#### PROVIDED INFORMATION:
* * * * * * *

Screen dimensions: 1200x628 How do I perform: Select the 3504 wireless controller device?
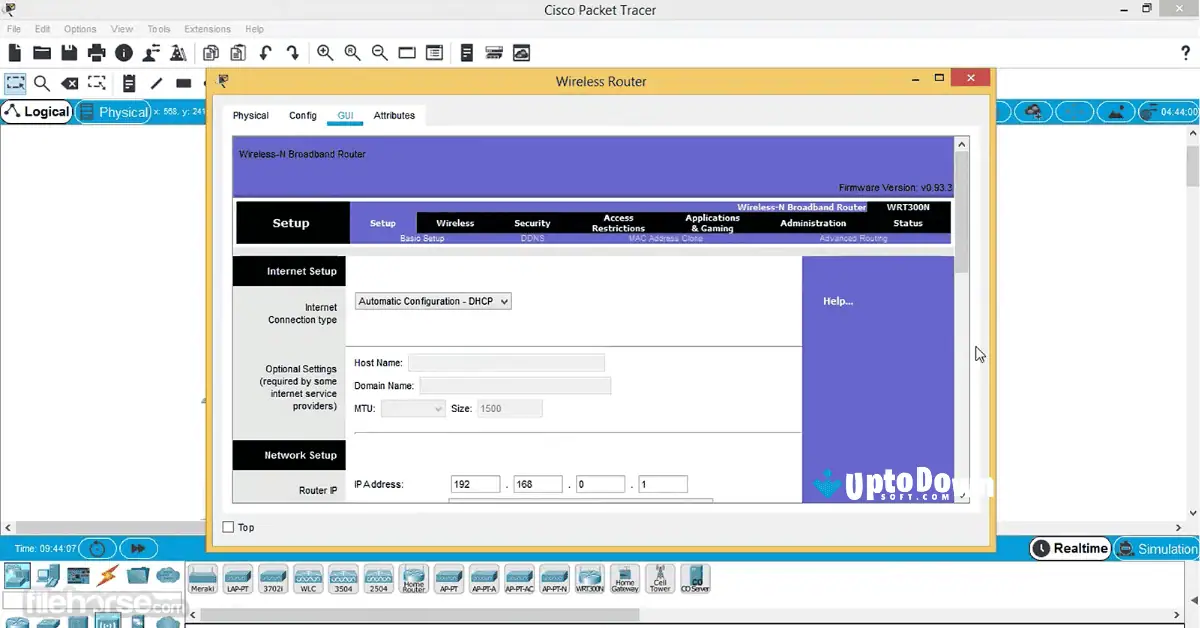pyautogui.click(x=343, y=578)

* * * * * * *

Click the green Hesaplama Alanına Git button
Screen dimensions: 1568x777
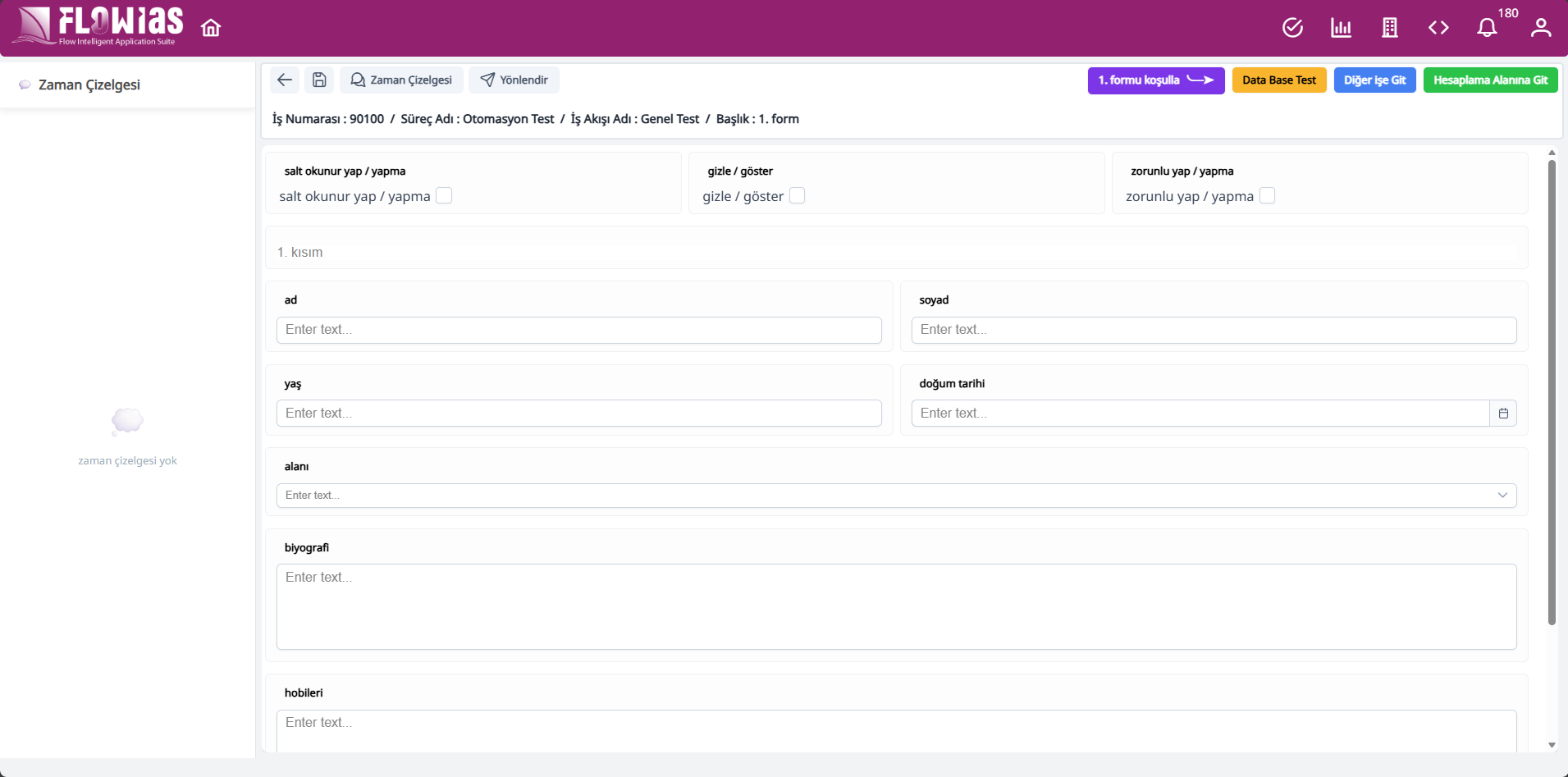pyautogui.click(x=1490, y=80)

* * * * * * *

#### TASK TO CARRY OUT:
Copy the data verbatim, starting with the line that contains "Click the green Hesaplama Alanına Git button" and stopping after the line that contains "pyautogui.click(x=1490, y=80)". Omit the pictures.

#### SOLUTION FOR THIS PROBLEM:
Click the green Hesaplama Alanına Git button
Screen dimensions: 1568x777
pyautogui.click(x=1490, y=80)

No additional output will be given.